(29 gennaio) – Militari del Comando Provinciale della Guardia di Finanza di Lecce, nell’ambito di controlli effettuati in materia di lavoro nero ed evasione fiscale, hanno scoperto un’autofficina di 150 mq. non iscritta al registro delle imprese della Camera di Commercio ed a quello delle imprese artigiane. Il proprietario è stato segnalato all’autorità amministrativa.
In un’altra operazione, sempre i militari della Compagnia della Guardia di Finanza di Lecce, insieme a quelli della Tenenza di Tricase, hanno individuato, all’interno di due attività operanti nel settore del tessile, tre lavoratori “in nero” e cinque “irregolari”.

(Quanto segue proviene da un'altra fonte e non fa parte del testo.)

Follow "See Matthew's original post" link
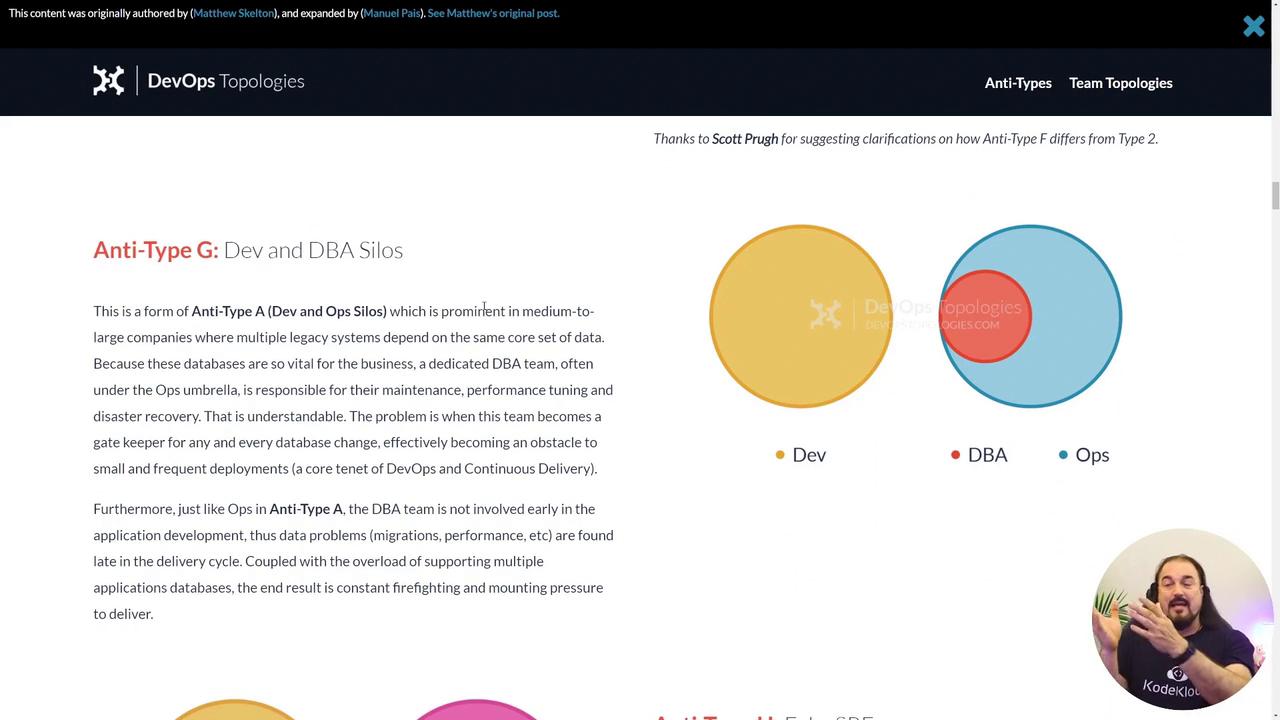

Finanzieri in azione in sette Comuni
(29 gennaio) – Passati al setaccio, nelle ultime 24 ore, Otranto, Botrugno, Tricase (e la frazione Lucugnano), Montesano, Tiggiano, Presicce, Miggiano, Lucugnano, con l’impiego di 29 pattuglie. Effettuati 39 controlli ad esercizi commerciali, in particolare abbigliamento ed articoli vari, bar, ristoranti, alimentari, parrucchierie, estetista, paninoteca, fast food, panetteria, pescheria. Contestate 11 violazioni per mancata emissione del documento fiscale per le quali sono state irrogate sanzioni amministrative per 5.676 euro; controllate 78 autovetture e identificate 83 persone; contestate 20 violazioni al codice della strada per omesso uso delle cinture di sicurezza, mancata esibizione dei documenti di circolazione obbligatori, utilizzo del telefonino. Sequestrate 2 autovetture per mancata copertura assicurativa, ritirate 2 patenti di guida perché scadute di validità e 1 carta di circolazione per omessa revisione. Sono state redatte 4 segnalazioni di indice di capacità contributiva; sono stati effettuati 2 controlli in materia di beni viaggianti.
Dall’inizio dell’anno ad oggi, le Fiamme Gialle leccesi hanno controllato 4.412 autovetture, identificato 4.892 persone, redatto 865 verbali al codice della strada, controllato 1.137 esercizi commerciali e contestato 330 violazioni per mancata emissione del documento fiscale, per le quali sono state irrogate sanzioni amministrative per complessivi 170.280 euro, effettuato 25 controlli irregolari in materia di disciplina prezzi per i quali sono state irrogate sanzioni amministrative per 25mila euro.